To answer these questions, our paper provides several analyses. In the first set of analyses, we investigate the effect of the political distance between firms on the likelihood of a merger. We find that greater political distance between firms decreases the likelihood of a merger announcement. The estimates are important both economically and statistically; cannot be explained by factors such as geographic proximity, acquirer/target characteristics, industry, or size; and do not change if campaign contributions are measured at the employee or at the zip-code level.Collectively, the findings suggest that political homogeneity across firms is a strong predictor of future mergers.
In the second set of analyses, we investigate the implications of the political distance between acquirers and targets in announced deals. First, we find that announced deals are more likely to complete when the acquirer and the target are similar. Furthermore, for completed deals, the time to completion is shorter when political distance is lower. These effects imply that the political differences between acquirers and targets play a role during merger negotiations.Third, we investigate the effects of the political distance between acquirers and targets on post- merger performance in completed deals. We find that in the years following a merger completion, both Return on Assets (ROA) and Return on Equity (ROE) are lower when the political distance is greater. We also find that 3-year buy-and-hold abnormal cumulative returns, a measure of longer-term performance, are lower when political distance is higher. These findings indicate that political differences between the acquirer and the target are an obstacle to post-merger integration, with negative consequences for merger negotiations, performance, and value.
In the third set of analyses, we investigate the effect of political polarization. We conjecture that the effect of the political difference between acquirers and targets is stronger when the political divide in the country is more pronounced. These analyses are motivated by the observation that in recent years, the political climate in the United States has been substantially more polarized along party lines. For the decade 2010-2019, the average Political Conflict Index was 24% greater than it was in the previous decade. Hence, to determine the effect of political polarization, we re-estimate the effects separately over earlier and later sample periods. The estimates show that the effects of political partisanship on merger likelihood are stronger in more recent sample years, i.e., polarization exacerbates the effect of political attitudes on merger activity.

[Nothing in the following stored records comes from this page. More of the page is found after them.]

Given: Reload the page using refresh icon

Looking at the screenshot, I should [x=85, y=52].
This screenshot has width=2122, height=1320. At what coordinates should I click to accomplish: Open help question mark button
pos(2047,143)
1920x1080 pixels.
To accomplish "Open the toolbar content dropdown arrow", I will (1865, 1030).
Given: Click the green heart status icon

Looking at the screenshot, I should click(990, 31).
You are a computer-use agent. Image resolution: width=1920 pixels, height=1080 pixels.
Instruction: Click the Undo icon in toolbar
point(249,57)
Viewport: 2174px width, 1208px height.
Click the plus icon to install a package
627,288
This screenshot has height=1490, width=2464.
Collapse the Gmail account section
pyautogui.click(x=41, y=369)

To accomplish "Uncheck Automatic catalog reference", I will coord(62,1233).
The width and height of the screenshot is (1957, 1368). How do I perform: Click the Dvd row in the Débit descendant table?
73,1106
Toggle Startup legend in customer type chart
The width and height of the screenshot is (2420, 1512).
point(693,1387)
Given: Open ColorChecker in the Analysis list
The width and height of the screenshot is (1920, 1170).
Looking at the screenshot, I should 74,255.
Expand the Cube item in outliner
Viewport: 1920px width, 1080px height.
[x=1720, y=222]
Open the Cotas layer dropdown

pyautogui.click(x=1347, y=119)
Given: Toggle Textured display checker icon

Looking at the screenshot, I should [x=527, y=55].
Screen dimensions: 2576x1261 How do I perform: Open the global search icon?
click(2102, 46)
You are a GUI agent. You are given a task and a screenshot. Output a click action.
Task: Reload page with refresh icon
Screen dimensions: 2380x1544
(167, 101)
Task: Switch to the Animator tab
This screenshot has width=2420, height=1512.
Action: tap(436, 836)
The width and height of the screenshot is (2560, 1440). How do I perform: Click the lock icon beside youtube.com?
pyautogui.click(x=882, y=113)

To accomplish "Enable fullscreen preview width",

Our findings provide new evidence that differences in political attitudes between firms have important implications for the formation, negotiation, and performance of mergers and acquisitions. We also find that political polarization decreases the likelihood of mergers and acquisitions among politically distant firms. As such, our paper shows that political attitudes and polarization have important consequences for the allocation of resources in the economy. The magnitude of the effects suggests that unlike other social or cultural divides—where group-related attitudes are constrained by social norms—there are no corresponding pressures to temper disapproval of political opponents. Hence, the effects of political partisanship likely are stronger than those of other corporate cultural differences.